Lo affermavano con decisione gli intellettuali greci e latini.
Poter gestire un tempo più o meno lungo della propria vita senza l’affanno del profitto consumistico, è occasione sempre più rara in quest’epoca di corri corri, e ancora corri, e continua a correre.
Bisogna dunque approfittarne.
Per quanto mi riguarda, le feste comandate – Natale e Capodanno soprattutto, ma anche l’intero mese di agosto – costituiscono un momento per praticare un sano ozio.  Telefono per lo più muto, messaggi elettronici ridotti al lumicino.
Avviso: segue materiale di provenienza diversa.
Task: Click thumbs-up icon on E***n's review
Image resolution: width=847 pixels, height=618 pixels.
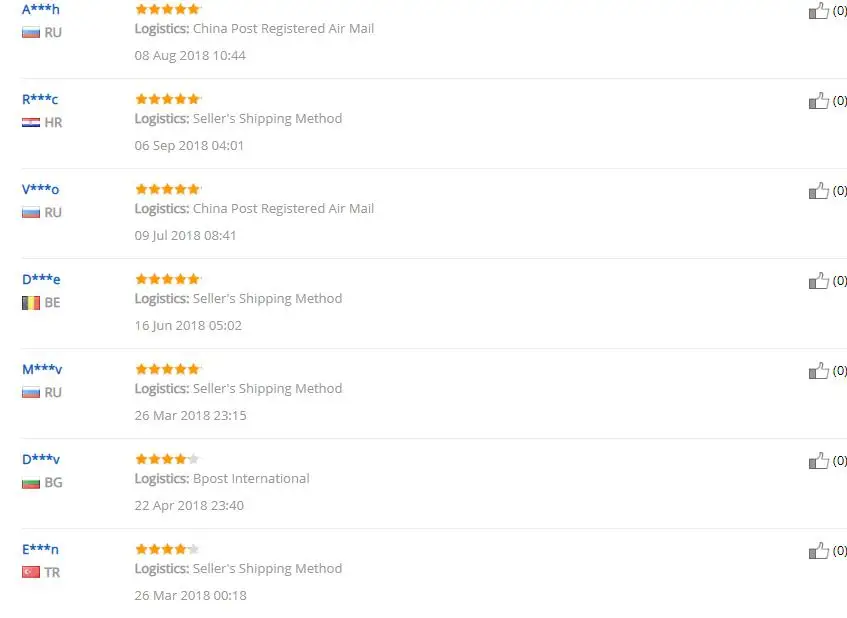Action: [x=818, y=551]
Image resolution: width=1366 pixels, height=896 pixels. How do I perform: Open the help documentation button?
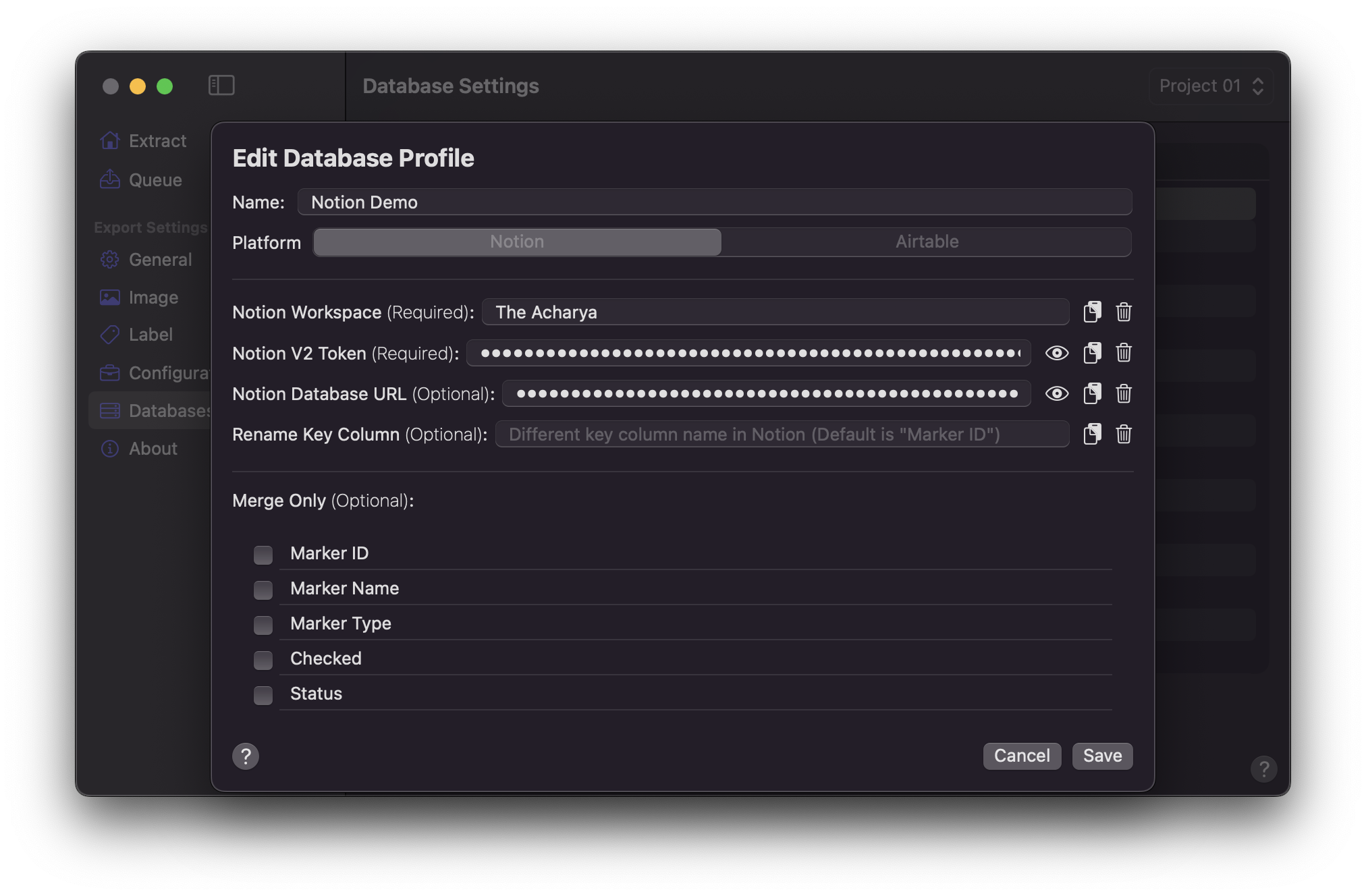246,756
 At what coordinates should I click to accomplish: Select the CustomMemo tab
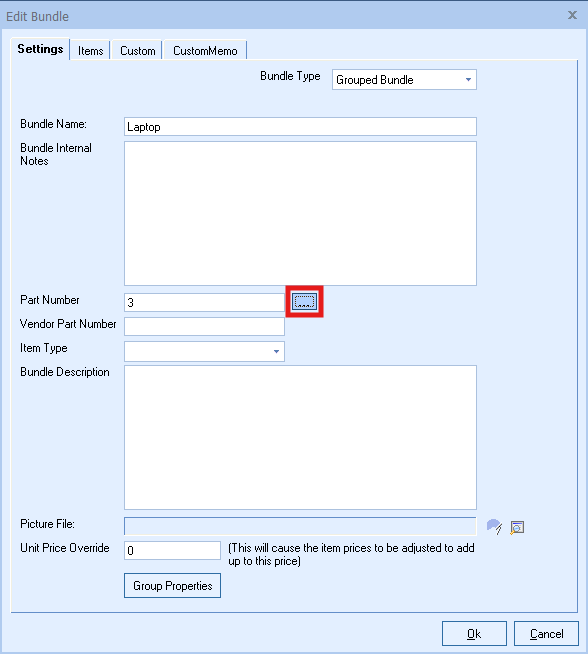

I rimorsi di coscienza per ‘non essere stato produttivo’ diventano evanescenti, grazie all’assunto incontrovertibile che “tanto siamo tutti in vacanza”.
E allora, finisce che mi siedo comunque alla scrivania, che accendo reiteratamente il computer, che eseguo meccanicamente le azioni che guidano la mia routine di tutto il resto dell’anno.
Ma poi, finisco per abbandonarmi lungo lungo sulla poltrona.
Non penso, penso, e infine rivolgo lo sguardo ai miei libri, senza però l’assillo di dover trovare tra quelle pagine qualcosa di specifico, connesso con il mio lavoro.
Ne prendo uno, di libro, finalmente solo per il piacere di sfogliarlo, magari era tantissimo che non riuscivo a farlo, così, libero.

Incontro d’amore. XVIII secolo. Già Collezione Bartholet.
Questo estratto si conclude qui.